New World Development Company Limited (“The Group”) today announced its interim result for the financial year ended 31st December 2017. Underlying profits soared HK$4,198.6 million. Profit attributable to shareholders of the Company came to HK$11,269.9 million, up 159.9%. The Group enjoys a robust financial position, with cash on hand and a bank balance totaling HK$65.5 billion. Net gearing of the Group was 32.7%, down 2.1 percentage points. The management recommends an interim dividend of HK$0.14 per share, up 7.7%.


In Hong Kong, the Group’s contracted sales were mainly attributable to MOUNT PAVILIA, ARTISAN HOUSE and THE PARKVILLE. As at mid-February 2018, attributable contracted sales amounted to HK$7.1 billion, having achieved 71% of the HK$10 billion target for the full year. The Group has over 2,500 units of diversified saleable resources, including pending for sale units of MOUNT PAVILIA, FLEUR PAVILIA, Tai Tong Road project, Waterloo Road project and Sheung Heung Road project. The majority of projects booked in FY2019 have achieved their sales targets, among which PAVILIA BAY nearly sold out, with total contracted sales proceeds exceeding HK$9 billion


For Hong Kong property investment, gross rental income amounted to HK$822.7 million, up 13.7%, mainly attributable to the newly commenced operations of K11 Atelier and THE FOREST. K11 recorded a 100% occupancy rate with an average monthly footfall of approximately 1.4 million. D•PARK recorded an occupancy rate of 93% with an average monthly footfall of approximately 3.4 million. Our integrated commercial development project Victoria Dockside, with a GFA of approximately 3 million sq ft, is set to fully open in 2019. The 273-metre-high tower was the first completed, of which K11 Atelier commenced operation in 4Q2017 and recorded over 70% occupancy rate, rental per sq ft set a record in that district


The Group actively manages our Hong Kong landbank via various methods. We are also the first mover to be well positioned to develop Cheung Sha Wan. In August 2017, the Group won the tender for the commercial site at Wing Hong Street, Cheung Sha Wan, Kowloon. Together with the winning bids for the King Lam Street and Cheung Shun Street projects, both located in Cheung Sha Wan, Kowloon, the Group currently has three grade A office projects in that district with a total GFA of 1.9 million sq ft. The Group is optimistic about the development of Kowloon West District and is committed to creating a "New World Ecosystem for Emerging Industries" in the area.


In China, the Group achieved satisfactory gross margin. Contracted sales reached 440,000 sq m in GFA and RMB8.64 billion in gross sales proceeds, achieved 54% of the RMB16 billion full year target. The southern region made the largest contribution which amounted to 28%. Property sales gross margin is over 40%. The expected project completion in FY2018 will be up 24% to GFA of 1.14 million sq m, of which, 80% is residential.

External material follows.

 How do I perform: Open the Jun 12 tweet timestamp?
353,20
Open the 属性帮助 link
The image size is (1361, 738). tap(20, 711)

Riding on the development of Greater Bay Area, in January 2018 NWCL signed the “Strategic Cooperation Agreement for Economic Belt at Man Kam To Crossing” with Lo Wu Government for in-depth cooperation on the construction of the “Port Economic Belt” and the modification, operation consolidation and attraction of investment in relation to the commercial districts in “One River Six Circles”. In October 2017, the Group succeeded in acquiring the complex project located at the transportation hub in Zengcheng District, Guangzhou, covering a GFA of approximately 382,000 sq m, at a consideration of RMB2.085 billion. As at 31 December 2017, GFA of landbank excluding carpark: approximately 8 million sq m, of which approximately 4.7 million sq m is residential.